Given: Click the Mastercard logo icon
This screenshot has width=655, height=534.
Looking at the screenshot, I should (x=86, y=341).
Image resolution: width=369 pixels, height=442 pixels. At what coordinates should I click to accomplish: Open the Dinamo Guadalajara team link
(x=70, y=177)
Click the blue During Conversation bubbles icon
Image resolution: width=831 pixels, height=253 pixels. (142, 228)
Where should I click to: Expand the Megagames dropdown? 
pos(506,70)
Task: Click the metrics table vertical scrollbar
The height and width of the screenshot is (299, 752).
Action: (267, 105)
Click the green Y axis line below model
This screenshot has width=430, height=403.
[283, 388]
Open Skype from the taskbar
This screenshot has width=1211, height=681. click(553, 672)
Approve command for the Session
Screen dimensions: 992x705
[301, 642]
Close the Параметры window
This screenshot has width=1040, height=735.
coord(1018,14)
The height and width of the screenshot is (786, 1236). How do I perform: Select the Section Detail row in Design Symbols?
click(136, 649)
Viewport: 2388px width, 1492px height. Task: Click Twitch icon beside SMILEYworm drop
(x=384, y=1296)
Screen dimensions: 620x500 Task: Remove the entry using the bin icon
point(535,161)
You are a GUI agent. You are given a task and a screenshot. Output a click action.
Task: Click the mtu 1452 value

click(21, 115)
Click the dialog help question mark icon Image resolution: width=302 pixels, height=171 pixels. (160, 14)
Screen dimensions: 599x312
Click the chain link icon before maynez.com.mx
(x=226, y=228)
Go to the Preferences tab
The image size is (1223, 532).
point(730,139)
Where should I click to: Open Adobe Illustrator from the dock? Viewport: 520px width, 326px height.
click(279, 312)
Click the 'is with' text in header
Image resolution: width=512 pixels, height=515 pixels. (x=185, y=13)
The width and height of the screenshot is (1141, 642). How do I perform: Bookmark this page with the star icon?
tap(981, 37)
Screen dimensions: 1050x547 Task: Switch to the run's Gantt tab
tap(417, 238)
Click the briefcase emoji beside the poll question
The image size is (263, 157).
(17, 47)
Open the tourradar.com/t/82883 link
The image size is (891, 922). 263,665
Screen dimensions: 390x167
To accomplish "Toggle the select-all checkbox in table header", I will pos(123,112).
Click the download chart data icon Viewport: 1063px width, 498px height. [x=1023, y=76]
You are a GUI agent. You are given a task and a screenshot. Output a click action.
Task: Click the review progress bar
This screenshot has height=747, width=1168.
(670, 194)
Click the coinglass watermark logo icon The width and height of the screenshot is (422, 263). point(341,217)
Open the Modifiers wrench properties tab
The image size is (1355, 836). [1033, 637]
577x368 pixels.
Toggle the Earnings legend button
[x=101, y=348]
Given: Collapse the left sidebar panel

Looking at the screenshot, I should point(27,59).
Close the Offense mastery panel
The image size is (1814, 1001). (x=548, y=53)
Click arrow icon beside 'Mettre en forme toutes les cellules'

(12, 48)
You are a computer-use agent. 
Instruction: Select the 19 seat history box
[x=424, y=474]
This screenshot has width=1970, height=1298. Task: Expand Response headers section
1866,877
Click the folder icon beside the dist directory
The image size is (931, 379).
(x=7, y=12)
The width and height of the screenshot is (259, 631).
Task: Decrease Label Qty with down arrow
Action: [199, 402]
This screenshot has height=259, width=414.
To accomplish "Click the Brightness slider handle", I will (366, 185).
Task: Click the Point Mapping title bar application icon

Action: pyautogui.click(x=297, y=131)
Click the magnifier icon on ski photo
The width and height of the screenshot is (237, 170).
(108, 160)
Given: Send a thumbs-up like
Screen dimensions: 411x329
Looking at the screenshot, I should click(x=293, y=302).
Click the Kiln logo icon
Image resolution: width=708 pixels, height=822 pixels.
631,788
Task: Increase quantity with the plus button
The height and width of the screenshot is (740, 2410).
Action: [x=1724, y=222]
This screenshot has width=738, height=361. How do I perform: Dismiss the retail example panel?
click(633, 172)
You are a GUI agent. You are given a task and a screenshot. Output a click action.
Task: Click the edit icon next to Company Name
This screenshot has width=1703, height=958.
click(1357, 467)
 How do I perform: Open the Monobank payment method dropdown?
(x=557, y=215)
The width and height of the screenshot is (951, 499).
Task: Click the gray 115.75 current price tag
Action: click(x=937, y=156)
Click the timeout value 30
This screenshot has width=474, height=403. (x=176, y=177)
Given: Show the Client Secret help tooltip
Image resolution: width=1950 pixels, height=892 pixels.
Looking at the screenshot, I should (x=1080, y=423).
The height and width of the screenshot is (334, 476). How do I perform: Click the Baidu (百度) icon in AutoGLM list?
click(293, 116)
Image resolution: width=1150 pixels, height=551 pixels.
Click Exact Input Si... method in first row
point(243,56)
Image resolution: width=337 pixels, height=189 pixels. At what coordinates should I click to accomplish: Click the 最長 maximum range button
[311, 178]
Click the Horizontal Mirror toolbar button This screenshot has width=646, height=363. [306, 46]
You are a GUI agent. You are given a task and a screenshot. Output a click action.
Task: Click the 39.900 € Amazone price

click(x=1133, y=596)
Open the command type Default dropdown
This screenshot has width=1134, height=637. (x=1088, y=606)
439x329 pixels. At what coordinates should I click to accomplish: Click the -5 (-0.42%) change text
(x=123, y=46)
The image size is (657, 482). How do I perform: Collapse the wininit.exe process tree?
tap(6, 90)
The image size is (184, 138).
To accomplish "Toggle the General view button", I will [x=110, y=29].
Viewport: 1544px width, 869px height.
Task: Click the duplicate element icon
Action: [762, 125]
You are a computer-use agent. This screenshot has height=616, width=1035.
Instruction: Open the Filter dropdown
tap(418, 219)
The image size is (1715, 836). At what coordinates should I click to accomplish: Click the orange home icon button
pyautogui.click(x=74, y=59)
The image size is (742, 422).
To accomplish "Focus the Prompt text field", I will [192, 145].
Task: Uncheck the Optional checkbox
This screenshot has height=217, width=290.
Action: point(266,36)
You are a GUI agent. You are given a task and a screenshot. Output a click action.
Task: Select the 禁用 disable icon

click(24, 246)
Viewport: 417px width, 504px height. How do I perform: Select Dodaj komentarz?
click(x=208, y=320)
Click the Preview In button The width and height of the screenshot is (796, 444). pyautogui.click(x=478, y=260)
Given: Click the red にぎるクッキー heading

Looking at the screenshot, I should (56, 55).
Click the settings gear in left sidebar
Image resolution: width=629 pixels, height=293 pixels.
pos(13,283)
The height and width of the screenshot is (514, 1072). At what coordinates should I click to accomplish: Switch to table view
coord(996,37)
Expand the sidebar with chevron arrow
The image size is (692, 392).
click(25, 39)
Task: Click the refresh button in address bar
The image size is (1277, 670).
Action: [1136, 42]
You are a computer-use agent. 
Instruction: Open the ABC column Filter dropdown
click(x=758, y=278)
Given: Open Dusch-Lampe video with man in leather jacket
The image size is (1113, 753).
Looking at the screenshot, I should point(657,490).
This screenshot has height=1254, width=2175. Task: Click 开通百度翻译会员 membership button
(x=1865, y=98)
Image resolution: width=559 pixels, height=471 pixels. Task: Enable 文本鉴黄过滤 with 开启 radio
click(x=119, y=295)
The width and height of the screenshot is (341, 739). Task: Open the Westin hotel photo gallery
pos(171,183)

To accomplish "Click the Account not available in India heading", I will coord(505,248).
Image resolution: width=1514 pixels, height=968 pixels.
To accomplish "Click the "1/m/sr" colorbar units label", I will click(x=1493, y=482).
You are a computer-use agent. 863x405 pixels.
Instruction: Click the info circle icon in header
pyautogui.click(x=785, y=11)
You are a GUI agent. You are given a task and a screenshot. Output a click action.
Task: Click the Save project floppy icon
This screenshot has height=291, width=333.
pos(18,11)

*Exercise details*.
Put every line of the rows above into a Markdown table with two columns, No. and Row text, numbering the lines in order under No. Leave out any blank lines.

*Written answer*.
| No. | Row text |
|---|---|
| 1 | Given: Click the Mastercard logo icon |
| 2 | This screenshot has width=655, height=534. |
| 3 | Looking at the screenshot, I should (x=86, y=341). |
| 4 | Image resolution: width=369 pixels, height=442 pixels. At what coordinates should I click to accomplish: Open the Dinamo Guadalajara team link |
| 5 | (x=70, y=177) |
| 6 | Click the blue During Conversation bubbles icon |
| 7 | Image resolution: width=831 pixels, height=253 pixels. (142, 228) |
| 8 | Where should I click to: Expand the Megagames dropdown?  |
| 9 | pos(506,70) |
| 10 | Task: Click the metrics table vertical scrollbar |
| 11 | The height and width of the screenshot is (299, 752). |
| 12 | Action: (267, 105) |
| 13 | Click the green Y axis line below model |
| 14 | This screenshot has width=430, height=403. |
| 15 | [283, 388] |
| 16 | Open Skype from the taskbar |
| 17 | This screenshot has width=1211, height=681. click(553, 672) |
| 18 | Approve command for the Session |
| 19 | Screen dimensions: 992x705 |
| 20 | [301, 642] |
| 21 | Close the Параметры window |
| 22 | This screenshot has width=1040, height=735. |
| 23 | coord(1018,14) |
| 24 | The height and width of the screenshot is (786, 1236). How do I perform: Select the Section Detail row in Design Symbols? |
| 25 | click(136, 649) |
| 26 | Viewport: 2388px width, 1492px height. Task: Click Twitch icon beside SMILEYworm drop |
| 27 | (x=384, y=1296) |
| 28 | Screen dimensions: 620x500 Task: Remove the entry using the bin icon |
| 29 | point(535,161) |
| 30 | You are a GUI agent. You are given a task and a screenshot. Output a click action. |
| 31 | Task: Click the mtu 1452 value |
| 32 | click(21, 115) |
| 33 | Click the dialog help question mark icon Image resolution: width=302 pixels, height=171 pixels. (160, 14) |
| 34 | Screen dimensions: 599x312 |
| 35 | Click the chain link icon before maynez.com.mx |
| 36 | (x=226, y=228) |
| 37 | Go to the Preferences tab |
| 38 | The image size is (1223, 532). |
| 39 | point(730,139) |
| 40 | Where should I click to: Open Adobe Illustrator from the dock? Viewport: 520px width, 326px height. |
| 41 | click(279, 312) |
| 42 | Click the 'is with' text in header |
| 43 | Image resolution: width=512 pixels, height=515 pixels. (x=185, y=13) |
| 44 | The width and height of the screenshot is (1141, 642). How do I perform: Bookmark this page with the star icon? |
| 45 | tap(981, 37) |
| 46 | Screen dimensions: 1050x547 Task: Switch to the run's Gantt tab |
| 47 | tap(417, 238) |
| 48 | Click the briefcase emoji beside the poll question |
| 49 | The image size is (263, 157). |
| 50 | (17, 47) |
| 51 | Open the tourradar.com/t/82883 link |
| 52 | The image size is (891, 922). 263,665 |
| 53 | Screen dimensions: 390x167 |
| 54 | To accomplish "Toggle the select-all checkbox in table header", I will pos(123,112). |
| 55 | Click the download chart data icon Viewport: 1063px width, 498px height. [x=1023, y=76] |
| 56 | You are a GUI agent. You are given a task and a screenshot. Output a click action. |
| 57 | Task: Click the review progress bar |
| 58 | This screenshot has height=747, width=1168. |
| 59 | (670, 194) |
| 60 | Click the coinglass watermark logo icon The width and height of the screenshot is (422, 263). point(341,217) |
| 61 | Open the Modifiers wrench properties tab |
| 62 | The image size is (1355, 836). [1033, 637] |
| 63 | 577x368 pixels. |
| 64 | Toggle the Earnings legend button |
| 65 | [x=101, y=348] |
| 66 | Given: Collapse the left sidebar panel |
| 67 | Looking at the screenshot, I should point(27,59). |
| 68 | Close the Offense mastery panel |
| 69 | The image size is (1814, 1001). (x=548, y=53) |
| 70 | Click arrow icon beside 'Mettre en forme toutes les cellules' |
| 71 | (12, 48) |
| 72 | You are a computer-use agent.  |
| 73 | Instruction: Select the 19 seat history box |
| 74 | [x=424, y=474] |
| 75 | This screenshot has width=1970, height=1298. Task: Expand Response headers section |
| 76 | 1866,877 |
| 77 | Click the folder icon beside the dist directory |
| 78 | The image size is (931, 379). |
| 79 | (x=7, y=12) |
| 80 | The width and height of the screenshot is (259, 631). |
| 81 | Task: Decrease Label Qty with down arrow |
| 82 | Action: [199, 402] |
| 83 | This screenshot has height=259, width=414. |
| 84 | To accomplish "Click the Brightness slider handle", I will (366, 185). |
| 85 | Task: Click the Point Mapping title bar application icon |
| 86 | Action: pyautogui.click(x=297, y=131) |
| 87 | Click the magnifier icon on ski photo |
| 88 | The width and height of the screenshot is (237, 170). |
| 89 | (108, 160) |
| 90 | Given: Send a thumbs-up like |
| 91 | Screen dimensions: 411x329 |
| 92 | Looking at the screenshot, I should click(x=293, y=302). |
| 93 | Click the Kiln logo icon |
| 94 | Image resolution: width=708 pixels, height=822 pixels. |
| 95 | 631,788 |
| 96 | Task: Increase quantity with the plus button |
| 97 | The height and width of the screenshot is (740, 2410). |
| 98 | Action: [x=1724, y=222] |
| 99 | This screenshot has width=738, height=361. How do I perform: Dismiss the retail example panel? |
| 100 | click(633, 172) |
| 101 | You are a GUI agent. You are given a task and a screenshot. Output a click action. |
| 102 | Task: Click the edit icon next to Company Name |
| 103 | This screenshot has width=1703, height=958. |
| 104 | click(1357, 467) |
| 105 |  How do I perform: Open the Monobank payment method dropdown? |
| 106 | (x=557, y=215) |
| 107 | The width and height of the screenshot is (951, 499). |
| 108 | Task: Click the gray 115.75 current price tag |
| 109 | Action: click(x=937, y=156) |
| 110 | Click the timeout value 30 |
| 111 | This screenshot has width=474, height=403. (x=176, y=177) |
| 112 | Given: Show the Client Secret help tooltip |
| 113 | Image resolution: width=1950 pixels, height=892 pixels. |
| 114 | Looking at the screenshot, I should (x=1080, y=423). |
| 115 | The height and width of the screenshot is (334, 476). How do I perform: Click the Baidu (百度) icon in AutoGLM list? |
| 116 | click(293, 116) |
| 117 | Image resolution: width=1150 pixels, height=551 pixels. |
| 118 | Click Exact Input Si... method in first row |
| 119 | point(243,56) |
| 120 | Image resolution: width=337 pixels, height=189 pixels. At what coordinates should I click to accomplish: Click the 最長 maximum range button |
| 121 | [311, 178] |
| 122 | Click the Horizontal Mirror toolbar button This screenshot has width=646, height=363. [306, 46] |
| 123 | You are a GUI agent. You are given a task and a screenshot. Output a click action. |
| 124 | Task: Click the 39.900 € Amazone price |
| 125 | click(x=1133, y=596) |
| 126 | Open the command type Default dropdown |
| 127 | This screenshot has width=1134, height=637. (x=1088, y=606) |
| 128 | 439x329 pixels. At what coordinates should I click to accomplish: Click the -5 (-0.42%) change text |
| 129 | (x=123, y=46) |
| 130 | The image size is (657, 482). How do I perform: Collapse the wininit.exe process tree? |
| 131 | tap(6, 90) |
| 132 | The image size is (184, 138). |
| 133 | To accomplish "Toggle the General view button", I will [x=110, y=29]. |
| 134 | Viewport: 1544px width, 869px height. |
| 135 | Task: Click the duplicate element icon |
| 136 | Action: [762, 125] |
| 137 | You are a computer-use agent. This screenshot has height=616, width=1035. |
| 138 | Instruction: Open the Filter dropdown |
| 139 | tap(418, 219) |
| 140 | The image size is (1715, 836). At what coordinates should I click to accomplish: Click the orange home icon button |
| 141 | pyautogui.click(x=74, y=59) |
| 142 | The image size is (742, 422). |
| 143 | To accomplish "Focus the Prompt text field", I will [192, 145]. |
| 144 | Task: Uncheck the Optional checkbox |
| 145 | This screenshot has height=217, width=290. |
| 146 | Action: point(266,36) |
| 147 | You are a GUI agent. You are given a task and a screenshot. Output a click action. |
| 148 | Task: Select the 禁用 disable icon |
| 149 | click(24, 246) |
| 150 | Viewport: 417px width, 504px height. How do I perform: Select Dodaj komentarz? |
| 151 | click(x=208, y=320) |
| 152 | Click the Preview In button The width and height of the screenshot is (796, 444). pyautogui.click(x=478, y=260) |
| 153 | Given: Click the red にぎるクッキー heading |
| 154 | Looking at the screenshot, I should (56, 55). |
| 155 | Click the settings gear in left sidebar |
| 156 | Image resolution: width=629 pixels, height=293 pixels. |
| 157 | pos(13,283) |
| 158 | The height and width of the screenshot is (514, 1072). At what coordinates should I click to accomplish: Switch to table view |
| 159 | coord(996,37) |
| 160 | Expand the sidebar with chevron arrow |
| 161 | The image size is (692, 392). |
| 162 | click(25, 39) |
| 163 | Task: Click the refresh button in address bar |
| 164 | The image size is (1277, 670). |
| 165 | Action: [1136, 42] |
| 166 | You are a computer-use agent.  |
| 167 | Instruction: Open the ABC column Filter dropdown |
| 168 | click(x=758, y=278) |
| 169 | Given: Open Dusch-Lampe video with man in leather jacket |
| 170 | The image size is (1113, 753). |
| 171 | Looking at the screenshot, I should point(657,490). |
| 172 | This screenshot has height=1254, width=2175. Task: Click 开通百度翻译会员 membership button |
| 173 | (x=1865, y=98) |
| 174 | Image resolution: width=559 pixels, height=471 pixels. Task: Enable 文本鉴黄过滤 with 开启 radio |
| 175 | click(x=119, y=295) |
| 176 | The width and height of the screenshot is (341, 739). Task: Open the Westin hotel photo gallery |
| 177 | pos(171,183) |
| 178 | To accomplish "Click the Account not available in India heading", I will coord(505,248). |
| 179 | Image resolution: width=1514 pixels, height=968 pixels. |
| 180 | To accomplish "Click the "1/m/sr" colorbar units label", I will click(x=1493, y=482). |
| 181 | You are a computer-use agent. 863x405 pixels. |
| 182 | Instruction: Click the info circle icon in header |
| 183 | pyautogui.click(x=785, y=11) |
| 184 | You are a GUI agent. You are given a task and a screenshot. Output a click action. |
| 185 | Task: Click the Save project floppy icon |
| 186 | This screenshot has height=291, width=333. |
| 187 | pos(18,11) |